Voice Commands in Unity

Today, we use voice in many ways. We can order groceries, ask to hear certain musical recordings, and much more with voice commands to our devices. In this article, Lance Talbert demonstrates how to add voice commands to video games.

You don’t see it very often, but voice commands are no stranger to the world of video games. Games that could be played using your voice have existed since the late 90s with games like Hey You, Pikachu and Seaman being two notable examples from that time. Even now, with a little searching, you can easily find a game online that requires a microphone and your voice to play. What if you were told that you can make your own voice-controlled experience? As long as you have Unity and a microphone to test the project, you can!

In a moment you’ll be creating a project that will be controlled using nothing but your voice. You will, of course, need a mic to be able to run the project. A single cube will be created, and you will be able to command the cube to change colors, spin in a certain direction, make a sound, and print a message to Unity’s Debug Log. Accomplishing this will require Unity to look for certain phrases, which you will define. If what you say matches the phrase you define in code, then a user-defined function will be performed.

Setting Up

Upon starting Unity, you will need to create a new project.

Figure 1: Creating a new project.

Give the project the name VoiceProject, then specify the project location. This example images will be of a 3D project, but you can apply the same concepts in a 2D project as well. Once everything is set up, click Create Project.

Figure 2: Naming the project.

The first thing you’ll be doing is creating the Cube object needed for the project. In the Hierarchy window click Create->3D Object->Cube. For this project, you can leave the object to the default Cube name.

Figure 3: Creating a cube object.

- **Task instructions**
1. According to the article on voice commands in Unity, what name should be given to the new project?
2. Pick up the article on voice commands in Unity after its last line and carry it forward.

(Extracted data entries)
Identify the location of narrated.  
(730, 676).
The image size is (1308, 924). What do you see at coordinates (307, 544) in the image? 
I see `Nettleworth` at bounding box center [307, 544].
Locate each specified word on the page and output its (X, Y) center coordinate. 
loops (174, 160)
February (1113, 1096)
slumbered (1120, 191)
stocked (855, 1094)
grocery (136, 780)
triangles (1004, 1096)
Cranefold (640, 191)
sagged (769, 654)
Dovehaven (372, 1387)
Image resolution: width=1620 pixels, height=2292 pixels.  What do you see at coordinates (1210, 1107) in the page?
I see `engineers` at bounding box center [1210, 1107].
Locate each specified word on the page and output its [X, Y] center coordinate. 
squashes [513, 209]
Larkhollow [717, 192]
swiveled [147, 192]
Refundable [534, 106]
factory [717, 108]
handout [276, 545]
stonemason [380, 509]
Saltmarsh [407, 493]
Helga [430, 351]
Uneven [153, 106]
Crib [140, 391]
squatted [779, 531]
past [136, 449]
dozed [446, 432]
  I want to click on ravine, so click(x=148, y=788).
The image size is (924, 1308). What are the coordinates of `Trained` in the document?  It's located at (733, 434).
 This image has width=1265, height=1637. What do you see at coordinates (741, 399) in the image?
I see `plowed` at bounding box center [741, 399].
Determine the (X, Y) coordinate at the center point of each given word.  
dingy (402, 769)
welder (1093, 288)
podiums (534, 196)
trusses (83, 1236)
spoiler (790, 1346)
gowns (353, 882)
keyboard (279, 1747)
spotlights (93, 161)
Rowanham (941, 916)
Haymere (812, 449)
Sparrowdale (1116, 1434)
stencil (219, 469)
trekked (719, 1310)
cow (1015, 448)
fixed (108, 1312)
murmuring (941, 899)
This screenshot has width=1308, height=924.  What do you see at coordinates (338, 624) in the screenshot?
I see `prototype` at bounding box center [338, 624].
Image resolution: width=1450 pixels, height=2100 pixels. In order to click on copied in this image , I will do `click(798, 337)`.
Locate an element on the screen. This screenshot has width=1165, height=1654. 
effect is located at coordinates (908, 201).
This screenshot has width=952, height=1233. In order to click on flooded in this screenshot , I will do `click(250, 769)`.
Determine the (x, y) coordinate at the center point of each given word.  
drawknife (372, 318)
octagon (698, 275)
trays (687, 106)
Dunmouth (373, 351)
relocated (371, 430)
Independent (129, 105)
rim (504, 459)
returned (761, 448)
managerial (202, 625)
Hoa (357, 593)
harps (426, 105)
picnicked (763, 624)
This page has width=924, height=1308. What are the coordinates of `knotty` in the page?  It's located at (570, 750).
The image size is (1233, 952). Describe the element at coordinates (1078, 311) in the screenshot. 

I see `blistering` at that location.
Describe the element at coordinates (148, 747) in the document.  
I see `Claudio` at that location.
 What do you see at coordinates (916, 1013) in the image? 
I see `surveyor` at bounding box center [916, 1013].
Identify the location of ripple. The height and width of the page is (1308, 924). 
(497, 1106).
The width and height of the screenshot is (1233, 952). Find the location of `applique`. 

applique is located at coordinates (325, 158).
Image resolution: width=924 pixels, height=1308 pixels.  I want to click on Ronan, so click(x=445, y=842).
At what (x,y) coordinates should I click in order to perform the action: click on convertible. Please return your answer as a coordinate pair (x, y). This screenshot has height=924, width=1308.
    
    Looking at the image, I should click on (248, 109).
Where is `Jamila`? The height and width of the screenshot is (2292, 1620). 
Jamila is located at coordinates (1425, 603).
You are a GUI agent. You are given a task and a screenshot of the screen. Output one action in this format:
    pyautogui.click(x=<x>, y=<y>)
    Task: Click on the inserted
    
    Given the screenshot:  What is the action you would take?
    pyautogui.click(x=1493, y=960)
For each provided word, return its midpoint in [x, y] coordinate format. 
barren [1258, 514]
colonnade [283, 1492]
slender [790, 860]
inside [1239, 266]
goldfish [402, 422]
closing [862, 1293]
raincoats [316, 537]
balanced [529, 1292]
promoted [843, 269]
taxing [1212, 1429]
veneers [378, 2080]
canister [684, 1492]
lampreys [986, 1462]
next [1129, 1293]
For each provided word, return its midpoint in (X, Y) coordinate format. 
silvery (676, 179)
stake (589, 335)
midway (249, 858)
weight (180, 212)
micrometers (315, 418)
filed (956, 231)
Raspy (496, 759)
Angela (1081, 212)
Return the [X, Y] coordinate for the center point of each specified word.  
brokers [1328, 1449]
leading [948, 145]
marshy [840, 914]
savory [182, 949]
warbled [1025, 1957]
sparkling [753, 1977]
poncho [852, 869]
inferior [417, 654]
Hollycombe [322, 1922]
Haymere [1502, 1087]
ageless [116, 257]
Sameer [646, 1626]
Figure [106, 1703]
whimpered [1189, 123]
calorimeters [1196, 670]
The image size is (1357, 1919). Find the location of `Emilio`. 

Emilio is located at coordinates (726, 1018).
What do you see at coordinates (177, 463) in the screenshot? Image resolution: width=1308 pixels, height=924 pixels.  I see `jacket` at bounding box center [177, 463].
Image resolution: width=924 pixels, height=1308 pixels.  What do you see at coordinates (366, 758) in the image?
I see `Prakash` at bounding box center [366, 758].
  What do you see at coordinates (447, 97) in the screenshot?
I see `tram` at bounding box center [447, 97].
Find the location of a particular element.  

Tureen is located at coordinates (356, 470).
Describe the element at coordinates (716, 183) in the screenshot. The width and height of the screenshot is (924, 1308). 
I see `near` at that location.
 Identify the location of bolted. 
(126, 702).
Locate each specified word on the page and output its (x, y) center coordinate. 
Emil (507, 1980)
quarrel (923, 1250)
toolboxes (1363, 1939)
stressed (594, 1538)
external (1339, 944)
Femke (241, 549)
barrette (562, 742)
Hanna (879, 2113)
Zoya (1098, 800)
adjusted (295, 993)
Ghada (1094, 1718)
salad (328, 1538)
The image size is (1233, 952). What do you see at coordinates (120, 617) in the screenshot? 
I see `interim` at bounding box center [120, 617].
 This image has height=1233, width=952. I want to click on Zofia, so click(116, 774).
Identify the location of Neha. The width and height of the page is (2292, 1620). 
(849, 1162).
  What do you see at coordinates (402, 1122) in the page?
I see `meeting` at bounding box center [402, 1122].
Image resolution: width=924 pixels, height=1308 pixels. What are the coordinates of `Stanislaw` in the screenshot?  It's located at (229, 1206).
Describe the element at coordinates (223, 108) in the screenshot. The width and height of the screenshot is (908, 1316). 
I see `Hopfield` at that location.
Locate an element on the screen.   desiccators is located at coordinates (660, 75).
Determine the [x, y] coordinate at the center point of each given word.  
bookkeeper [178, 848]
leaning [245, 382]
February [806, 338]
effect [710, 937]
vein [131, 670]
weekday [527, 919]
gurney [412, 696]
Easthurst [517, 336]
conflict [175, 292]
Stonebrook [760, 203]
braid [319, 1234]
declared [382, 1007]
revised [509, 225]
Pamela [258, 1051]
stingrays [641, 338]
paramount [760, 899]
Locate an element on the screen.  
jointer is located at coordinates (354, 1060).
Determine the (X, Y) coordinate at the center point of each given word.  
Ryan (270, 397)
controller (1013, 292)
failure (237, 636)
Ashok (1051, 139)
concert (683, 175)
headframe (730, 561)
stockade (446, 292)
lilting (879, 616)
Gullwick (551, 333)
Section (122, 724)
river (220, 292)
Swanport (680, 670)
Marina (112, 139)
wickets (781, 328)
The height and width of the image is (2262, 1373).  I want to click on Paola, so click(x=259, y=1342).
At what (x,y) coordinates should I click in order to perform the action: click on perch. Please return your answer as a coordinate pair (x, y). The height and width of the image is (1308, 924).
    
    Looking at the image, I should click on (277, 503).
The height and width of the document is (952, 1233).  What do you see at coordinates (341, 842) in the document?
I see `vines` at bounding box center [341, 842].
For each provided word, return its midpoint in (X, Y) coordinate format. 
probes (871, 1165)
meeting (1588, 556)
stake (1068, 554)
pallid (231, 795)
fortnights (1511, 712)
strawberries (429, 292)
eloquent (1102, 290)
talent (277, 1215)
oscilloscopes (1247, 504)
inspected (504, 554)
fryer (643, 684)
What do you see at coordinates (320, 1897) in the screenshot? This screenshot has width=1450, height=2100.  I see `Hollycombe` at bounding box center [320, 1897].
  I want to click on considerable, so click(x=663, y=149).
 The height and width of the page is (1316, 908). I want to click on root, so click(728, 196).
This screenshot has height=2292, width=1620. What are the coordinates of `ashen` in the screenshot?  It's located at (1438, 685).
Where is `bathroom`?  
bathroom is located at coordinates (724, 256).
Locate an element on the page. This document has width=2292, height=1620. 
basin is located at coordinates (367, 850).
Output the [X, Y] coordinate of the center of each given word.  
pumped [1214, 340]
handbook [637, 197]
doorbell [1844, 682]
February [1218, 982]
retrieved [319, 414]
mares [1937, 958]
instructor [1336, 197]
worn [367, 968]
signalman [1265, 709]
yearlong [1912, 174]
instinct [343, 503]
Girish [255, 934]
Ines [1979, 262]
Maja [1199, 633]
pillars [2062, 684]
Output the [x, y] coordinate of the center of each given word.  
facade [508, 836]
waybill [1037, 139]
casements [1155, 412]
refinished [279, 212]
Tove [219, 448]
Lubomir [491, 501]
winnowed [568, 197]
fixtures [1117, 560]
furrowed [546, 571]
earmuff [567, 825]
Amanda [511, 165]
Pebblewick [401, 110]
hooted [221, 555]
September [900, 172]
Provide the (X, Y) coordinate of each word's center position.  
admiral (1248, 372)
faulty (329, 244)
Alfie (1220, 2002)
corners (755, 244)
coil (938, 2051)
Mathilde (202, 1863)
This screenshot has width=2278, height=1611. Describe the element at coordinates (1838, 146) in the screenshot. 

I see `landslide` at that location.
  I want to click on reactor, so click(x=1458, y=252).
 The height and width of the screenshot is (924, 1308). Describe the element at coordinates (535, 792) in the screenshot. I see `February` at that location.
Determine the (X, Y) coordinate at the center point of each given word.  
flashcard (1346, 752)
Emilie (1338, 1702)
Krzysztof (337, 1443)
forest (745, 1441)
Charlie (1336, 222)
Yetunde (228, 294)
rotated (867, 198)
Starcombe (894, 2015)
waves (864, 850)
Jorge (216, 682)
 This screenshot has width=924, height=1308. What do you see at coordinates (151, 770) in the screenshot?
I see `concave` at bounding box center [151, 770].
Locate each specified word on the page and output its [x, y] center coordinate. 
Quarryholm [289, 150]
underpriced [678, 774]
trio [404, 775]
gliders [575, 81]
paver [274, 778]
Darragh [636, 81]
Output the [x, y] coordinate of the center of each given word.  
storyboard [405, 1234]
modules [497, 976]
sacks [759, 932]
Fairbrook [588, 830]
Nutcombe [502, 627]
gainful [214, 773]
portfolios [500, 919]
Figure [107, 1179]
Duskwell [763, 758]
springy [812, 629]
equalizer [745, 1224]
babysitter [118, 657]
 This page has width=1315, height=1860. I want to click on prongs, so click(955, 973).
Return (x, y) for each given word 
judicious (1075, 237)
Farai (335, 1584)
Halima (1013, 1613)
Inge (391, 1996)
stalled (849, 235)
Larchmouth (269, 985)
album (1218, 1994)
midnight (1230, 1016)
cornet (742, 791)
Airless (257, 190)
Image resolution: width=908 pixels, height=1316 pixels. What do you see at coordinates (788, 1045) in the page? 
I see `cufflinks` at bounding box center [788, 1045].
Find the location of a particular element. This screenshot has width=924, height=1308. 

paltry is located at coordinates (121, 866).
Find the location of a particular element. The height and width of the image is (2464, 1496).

- **Final results**
1. VoiceProject

2.
Once the object has been created, you’ll need to add an Audio Source component to it. In the Inspector window, click the Add Component button. Search for Audio Source then select the component at the top of the list.

Figure 4: Adding a new component.

Of course, an Audio Source component would be rather useless without sounds. You can import sounds from your computer if you wish, but in this example, the Asset Store will be used to acquire some free sounds. At the top of the Unity window select Window->General->Asset Store.

Figure 5: Opening the Asset Store.

In the window that appears, search for Voices SFX and select the corresponding item by Little Robot Sound Factory in the drop-down menu that appears.

Figure 6: Selecting Voices SFX.

On the next screen, you’ll need to select the Download button to download the assets. After the download has been completed, you’ll need to press the same button to import the assets. The button should say Import after the download has completed.

Figure 7: Beginning the import process.

After pressing Import, the Import Unity Package window will appear. You can deselect all the sounds you don’t desire if you wish, but to keep things simple, this example import all the sounds in the package.

Figure 8: Importing the assets.

Once the sound assets have finished importing, you can either remove the Asset Store window you opened or simply switch over to the Scene window. Next, it will be time to make the script needed to implement voice commands. In the Assets window, right-click and choose Create->C# Script.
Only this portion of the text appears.